The exhibit is meant to both overwhelm and engage, with the works hung closely together in an almost happenstance manner that suggests universal chaos. On closer inspection, though, there’s a sense of order that begins to emerge, with a number of the pieces containing repeated patterns and characters, which Highben traced in part to a lingering fascination with Polish-born French-American mathematician Benoit Mandelbrot.
“Most people, when they go to galleries, they don’t look at the art. They peruse the art. They don’t get up here and realize, ‘Oh, that’s wood on cardboard on panel on panel on paper.’ Most people aren’t going to pick up on the subtleties,” Highben said. “But if you’re overwhelmed, you’re going to want to take the time to gather yourself, and then you’re going to see something that you like, whether in our work or someone else’s, and something else is going [to emerge].”
Though built on an ongoing conversation between the two, the exhibit engages the larger outside world, addressing everything from the ongoing pandemic to the social justice protests that sprung up globally in the weeks and months following the murder of George Floyd by Minneapolis police. “I think this is a response to COVID, to the Black lives matter movement, police brutality, the anti-vaxxers, the flat earthers, clout chasers,” Highben said.
To illustrate his point, Highben directed my attention to a small painting of former president Donald Trump caught mid-lie, his visage overlain with a mask of a silver-tongued devil. “It wasn’t intentional, but we’re watching the news, we’re dealing with this stuff,” Highben said. “And the more you look at it, and the more you watch the news, the more you’re in your head, and the more it’s like, ‘That’s what this is. I didn’t know what I was making, but that’s what it is.’
“But is that the mind of a lunatic, a schizophrenic just looking for meaning in everything? Or is it my subconscious manifesting itself and throwing it up there on paper, wood and canvas? I don’t know. Do I want to know? No.”
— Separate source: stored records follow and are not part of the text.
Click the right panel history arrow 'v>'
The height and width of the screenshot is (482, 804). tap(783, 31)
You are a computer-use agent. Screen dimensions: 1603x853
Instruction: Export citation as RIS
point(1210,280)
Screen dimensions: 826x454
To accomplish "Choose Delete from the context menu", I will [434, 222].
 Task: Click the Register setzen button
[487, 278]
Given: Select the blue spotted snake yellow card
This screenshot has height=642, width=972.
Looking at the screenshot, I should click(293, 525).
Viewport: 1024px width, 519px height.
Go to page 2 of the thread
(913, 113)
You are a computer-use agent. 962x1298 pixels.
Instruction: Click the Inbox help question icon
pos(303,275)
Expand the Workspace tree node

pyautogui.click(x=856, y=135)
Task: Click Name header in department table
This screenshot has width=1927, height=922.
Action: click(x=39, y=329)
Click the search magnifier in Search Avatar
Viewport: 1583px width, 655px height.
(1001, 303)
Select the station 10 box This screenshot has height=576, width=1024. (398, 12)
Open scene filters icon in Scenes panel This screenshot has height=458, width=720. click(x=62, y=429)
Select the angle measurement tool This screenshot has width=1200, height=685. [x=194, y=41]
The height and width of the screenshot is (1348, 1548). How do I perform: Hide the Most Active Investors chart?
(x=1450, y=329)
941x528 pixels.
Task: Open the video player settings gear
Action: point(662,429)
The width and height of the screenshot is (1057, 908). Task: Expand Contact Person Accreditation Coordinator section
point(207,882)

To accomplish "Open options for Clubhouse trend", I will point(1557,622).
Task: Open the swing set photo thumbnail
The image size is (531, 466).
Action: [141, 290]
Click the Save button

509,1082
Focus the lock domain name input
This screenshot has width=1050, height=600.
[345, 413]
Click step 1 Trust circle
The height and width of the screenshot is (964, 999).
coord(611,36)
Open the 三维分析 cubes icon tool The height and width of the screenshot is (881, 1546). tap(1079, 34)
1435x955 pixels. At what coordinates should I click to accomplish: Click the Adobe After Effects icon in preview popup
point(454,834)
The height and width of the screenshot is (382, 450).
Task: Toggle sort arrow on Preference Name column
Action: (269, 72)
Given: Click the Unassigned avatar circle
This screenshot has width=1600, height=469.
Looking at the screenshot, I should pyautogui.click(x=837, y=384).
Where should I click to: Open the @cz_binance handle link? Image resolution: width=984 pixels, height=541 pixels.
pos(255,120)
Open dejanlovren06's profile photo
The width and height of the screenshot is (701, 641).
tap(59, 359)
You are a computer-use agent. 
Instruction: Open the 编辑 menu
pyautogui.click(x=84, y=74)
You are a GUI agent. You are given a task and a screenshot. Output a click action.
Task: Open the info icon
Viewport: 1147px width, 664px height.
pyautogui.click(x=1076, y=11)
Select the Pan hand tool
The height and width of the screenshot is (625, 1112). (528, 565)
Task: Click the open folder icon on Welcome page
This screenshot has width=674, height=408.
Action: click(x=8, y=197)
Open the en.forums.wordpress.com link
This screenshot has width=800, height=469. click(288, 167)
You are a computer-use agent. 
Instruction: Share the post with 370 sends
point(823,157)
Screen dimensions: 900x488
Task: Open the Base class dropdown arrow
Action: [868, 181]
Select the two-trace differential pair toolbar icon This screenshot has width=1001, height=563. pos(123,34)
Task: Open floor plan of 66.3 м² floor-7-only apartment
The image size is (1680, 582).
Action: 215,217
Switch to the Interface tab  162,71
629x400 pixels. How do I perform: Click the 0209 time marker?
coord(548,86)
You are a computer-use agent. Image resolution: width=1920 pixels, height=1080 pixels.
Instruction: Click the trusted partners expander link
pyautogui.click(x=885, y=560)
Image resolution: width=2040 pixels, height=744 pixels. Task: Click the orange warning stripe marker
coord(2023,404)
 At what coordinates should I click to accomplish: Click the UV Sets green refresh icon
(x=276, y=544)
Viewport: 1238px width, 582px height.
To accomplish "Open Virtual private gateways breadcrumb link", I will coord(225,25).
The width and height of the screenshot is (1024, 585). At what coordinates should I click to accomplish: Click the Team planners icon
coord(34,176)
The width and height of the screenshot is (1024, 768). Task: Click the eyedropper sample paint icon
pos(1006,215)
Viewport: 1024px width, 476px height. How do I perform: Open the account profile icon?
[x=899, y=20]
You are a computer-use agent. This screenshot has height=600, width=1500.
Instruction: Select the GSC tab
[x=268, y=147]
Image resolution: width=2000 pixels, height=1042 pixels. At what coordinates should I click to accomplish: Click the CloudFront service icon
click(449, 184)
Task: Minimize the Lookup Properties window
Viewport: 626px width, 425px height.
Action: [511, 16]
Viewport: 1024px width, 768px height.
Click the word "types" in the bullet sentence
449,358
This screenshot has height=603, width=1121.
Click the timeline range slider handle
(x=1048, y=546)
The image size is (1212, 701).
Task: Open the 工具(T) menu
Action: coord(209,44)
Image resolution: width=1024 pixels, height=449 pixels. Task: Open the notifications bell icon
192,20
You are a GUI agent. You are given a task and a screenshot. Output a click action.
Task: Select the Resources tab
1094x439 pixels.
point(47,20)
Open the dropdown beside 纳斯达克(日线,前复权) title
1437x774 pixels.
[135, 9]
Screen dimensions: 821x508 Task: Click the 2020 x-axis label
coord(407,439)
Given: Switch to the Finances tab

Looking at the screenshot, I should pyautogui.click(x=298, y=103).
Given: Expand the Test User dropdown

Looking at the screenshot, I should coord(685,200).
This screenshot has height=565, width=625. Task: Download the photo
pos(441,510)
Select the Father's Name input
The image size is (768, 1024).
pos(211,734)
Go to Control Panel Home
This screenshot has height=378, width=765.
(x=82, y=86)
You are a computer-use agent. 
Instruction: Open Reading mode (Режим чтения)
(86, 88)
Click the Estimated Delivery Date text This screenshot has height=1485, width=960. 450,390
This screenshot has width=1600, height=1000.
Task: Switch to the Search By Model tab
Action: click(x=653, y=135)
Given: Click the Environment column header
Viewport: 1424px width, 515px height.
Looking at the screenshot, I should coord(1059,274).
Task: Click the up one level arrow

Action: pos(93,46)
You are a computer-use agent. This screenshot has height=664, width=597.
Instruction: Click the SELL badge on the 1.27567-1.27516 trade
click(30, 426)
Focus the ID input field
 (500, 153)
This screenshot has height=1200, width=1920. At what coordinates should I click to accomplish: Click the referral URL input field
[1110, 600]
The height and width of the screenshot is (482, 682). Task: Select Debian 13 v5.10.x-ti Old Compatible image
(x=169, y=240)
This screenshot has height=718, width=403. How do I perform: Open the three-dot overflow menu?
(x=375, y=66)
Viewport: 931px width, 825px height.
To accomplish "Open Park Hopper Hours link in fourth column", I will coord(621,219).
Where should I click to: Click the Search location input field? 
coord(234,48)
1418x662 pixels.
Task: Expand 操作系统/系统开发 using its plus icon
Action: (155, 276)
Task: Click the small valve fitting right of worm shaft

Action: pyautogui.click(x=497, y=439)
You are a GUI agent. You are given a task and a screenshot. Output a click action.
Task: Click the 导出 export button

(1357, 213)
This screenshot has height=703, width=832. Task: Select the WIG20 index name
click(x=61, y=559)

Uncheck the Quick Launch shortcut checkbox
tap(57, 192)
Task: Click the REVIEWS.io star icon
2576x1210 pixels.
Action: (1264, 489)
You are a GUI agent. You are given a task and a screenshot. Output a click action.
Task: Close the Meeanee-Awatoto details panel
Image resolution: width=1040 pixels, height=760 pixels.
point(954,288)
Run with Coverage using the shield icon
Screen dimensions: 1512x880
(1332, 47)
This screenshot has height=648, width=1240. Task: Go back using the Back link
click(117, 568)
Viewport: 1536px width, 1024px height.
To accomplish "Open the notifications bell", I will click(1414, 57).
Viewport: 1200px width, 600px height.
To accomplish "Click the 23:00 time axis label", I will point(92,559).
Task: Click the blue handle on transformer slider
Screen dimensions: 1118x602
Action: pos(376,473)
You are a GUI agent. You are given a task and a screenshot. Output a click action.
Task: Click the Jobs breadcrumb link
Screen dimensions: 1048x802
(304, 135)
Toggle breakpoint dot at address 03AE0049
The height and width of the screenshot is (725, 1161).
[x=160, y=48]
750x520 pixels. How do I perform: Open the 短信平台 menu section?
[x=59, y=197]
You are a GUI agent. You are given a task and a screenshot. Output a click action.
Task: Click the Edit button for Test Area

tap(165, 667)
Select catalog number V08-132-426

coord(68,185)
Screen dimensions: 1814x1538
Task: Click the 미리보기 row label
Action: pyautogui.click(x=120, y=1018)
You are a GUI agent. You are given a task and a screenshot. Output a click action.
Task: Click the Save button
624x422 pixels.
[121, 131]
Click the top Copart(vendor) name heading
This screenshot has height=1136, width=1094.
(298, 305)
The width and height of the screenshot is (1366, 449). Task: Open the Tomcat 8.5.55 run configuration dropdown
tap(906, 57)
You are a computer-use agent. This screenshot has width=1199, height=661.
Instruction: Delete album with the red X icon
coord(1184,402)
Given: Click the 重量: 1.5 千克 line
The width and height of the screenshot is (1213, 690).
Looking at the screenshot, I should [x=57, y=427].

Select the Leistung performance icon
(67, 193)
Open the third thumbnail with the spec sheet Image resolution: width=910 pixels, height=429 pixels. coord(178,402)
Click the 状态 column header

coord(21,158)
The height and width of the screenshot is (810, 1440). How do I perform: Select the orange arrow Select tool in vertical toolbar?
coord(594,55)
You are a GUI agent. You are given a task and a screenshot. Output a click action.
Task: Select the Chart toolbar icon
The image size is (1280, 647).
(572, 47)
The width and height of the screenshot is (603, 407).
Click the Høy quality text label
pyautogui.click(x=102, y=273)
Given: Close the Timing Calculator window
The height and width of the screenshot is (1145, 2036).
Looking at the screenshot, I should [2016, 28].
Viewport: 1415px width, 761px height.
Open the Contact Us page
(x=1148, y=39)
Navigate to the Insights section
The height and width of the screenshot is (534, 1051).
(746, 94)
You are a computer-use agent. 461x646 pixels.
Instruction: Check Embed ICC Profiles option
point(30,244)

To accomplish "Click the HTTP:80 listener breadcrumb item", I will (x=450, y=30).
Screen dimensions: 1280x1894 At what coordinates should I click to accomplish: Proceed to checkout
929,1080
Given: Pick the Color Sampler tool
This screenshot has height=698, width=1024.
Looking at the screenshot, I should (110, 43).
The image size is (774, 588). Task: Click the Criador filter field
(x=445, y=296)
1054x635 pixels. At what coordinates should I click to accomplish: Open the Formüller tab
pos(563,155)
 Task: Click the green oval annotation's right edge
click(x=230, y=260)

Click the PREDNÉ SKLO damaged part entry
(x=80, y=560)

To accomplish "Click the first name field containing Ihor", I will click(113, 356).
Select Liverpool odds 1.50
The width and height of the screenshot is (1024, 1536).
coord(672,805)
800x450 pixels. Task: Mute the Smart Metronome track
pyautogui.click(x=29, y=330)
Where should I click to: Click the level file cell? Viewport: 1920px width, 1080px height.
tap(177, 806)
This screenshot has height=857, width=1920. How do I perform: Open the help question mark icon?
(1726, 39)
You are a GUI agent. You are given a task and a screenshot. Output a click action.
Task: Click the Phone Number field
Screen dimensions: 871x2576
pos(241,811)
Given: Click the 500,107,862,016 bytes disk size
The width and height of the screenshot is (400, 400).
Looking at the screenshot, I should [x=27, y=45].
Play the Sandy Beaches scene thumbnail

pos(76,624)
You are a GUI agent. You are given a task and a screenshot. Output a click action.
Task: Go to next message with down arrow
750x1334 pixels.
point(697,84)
Not all of the guest artists invited to display alongside the two have been on board with the pair’s relentlessly collaborative approach. In fact, one unnamed muralist became so incensed when Blenkinsopp painted over a part of their piece on the outside of the building that they returned at night and splashed paint all over the wall in an attempt to destroy the work. Rather than getting angry, however, Highben embraced the potential unlocked by the vandal, a response he traced in part to the nature of the work he’s been doing with Blenkinsopp for the better part of two years, which requires a willingness to embrace the sense of possibility brought about by your best-laid plans being absolutely wrecked.
“I guess ultimately what I’m trying to say is that [this muralist’s] splashes and the patterns they made and just the buff over the mess just gave me a million more ideas,” Highben said. “Instead of being angry, just look at the possibilities. It’s like a meteor hitting earth and hitting reset. Once you get through the shock and awe, if you will, everything is new, and the possibilities are endless.”